▶ Page:
+++

Justin Timberlake’s Latest–And Nine Other New Albums!

As a thinking, feeling music fan who likes to think he’s completely at one with the current music scene, I’d like to offer up a recap of this past week’s major events!
1)Badfinger are back in a big way thanks to a TV show everyone in the world but me watches!
2)Miley Cyrus apparently likes pot enough to rave about it to the press–but clearly has never smoked it and then looked in the mirror while wearing her Minnie Mouse ears!
3) The otherwise mellow and laidback Kanye West has proclaimed that he is the “No. 1 rock star on the planet” while strategically omitting the name of that planet!
4) For kicks, the federal government has shut down!
Hey, I’m still freaking out about that Miley thing!

+++

▶ Information supplied:
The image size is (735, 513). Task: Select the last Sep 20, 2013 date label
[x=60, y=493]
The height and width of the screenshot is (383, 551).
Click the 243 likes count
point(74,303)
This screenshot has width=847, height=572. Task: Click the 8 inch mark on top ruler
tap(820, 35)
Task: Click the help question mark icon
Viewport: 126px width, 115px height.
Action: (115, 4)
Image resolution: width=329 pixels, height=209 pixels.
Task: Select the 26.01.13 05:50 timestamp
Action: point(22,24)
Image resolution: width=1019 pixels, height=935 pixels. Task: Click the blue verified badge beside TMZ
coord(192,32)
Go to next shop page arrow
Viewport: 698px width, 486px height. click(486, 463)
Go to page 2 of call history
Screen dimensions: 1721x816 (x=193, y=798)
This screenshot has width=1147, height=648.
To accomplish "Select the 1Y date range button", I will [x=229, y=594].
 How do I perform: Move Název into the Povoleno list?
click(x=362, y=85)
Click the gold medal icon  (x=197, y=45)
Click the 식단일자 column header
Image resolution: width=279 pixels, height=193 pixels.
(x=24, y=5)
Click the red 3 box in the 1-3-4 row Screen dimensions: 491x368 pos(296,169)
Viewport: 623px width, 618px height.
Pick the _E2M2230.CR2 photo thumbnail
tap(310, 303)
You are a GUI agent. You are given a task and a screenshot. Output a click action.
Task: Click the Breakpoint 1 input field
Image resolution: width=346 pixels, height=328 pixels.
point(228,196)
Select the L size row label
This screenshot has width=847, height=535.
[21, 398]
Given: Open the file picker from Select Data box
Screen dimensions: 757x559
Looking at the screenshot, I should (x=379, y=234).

+++

▶ Tasks:
- 1) According to the album recap, what has Kanye West proclaimed himself to be?
- 2) In the album recap, substitute "continent" for "planet" and give the passage from "Justin Timberlake’s Latest–And" up to and including "has shut down!".

▶ Expected responses:
- 1) He has proclaimed himself the "No. 1 rock star on the planet."

- 2)
Justin Timberlake’s Latest–And Nine Other New Albums!

As a thinking, feeling music fan who likes to think he’s completely at one with the current music scene, I’d like to offer up a recap of this past week’s major events!
1)Badfinger are back in a big way thanks to a TV show everyone in the world but me watches!
2)Miley Cyrus apparently likes pot enough to rave about it to the press–but clearly has never smoked it and then looked in the mirror while wearing her Minnie Mouse ears!
3) The otherwise mellow and laidback Kanye West has proclaimed that he is the “No. 1 rock star on the continent” while strategically omitting the name of that continent!
4) For kicks, the federal government has shut down!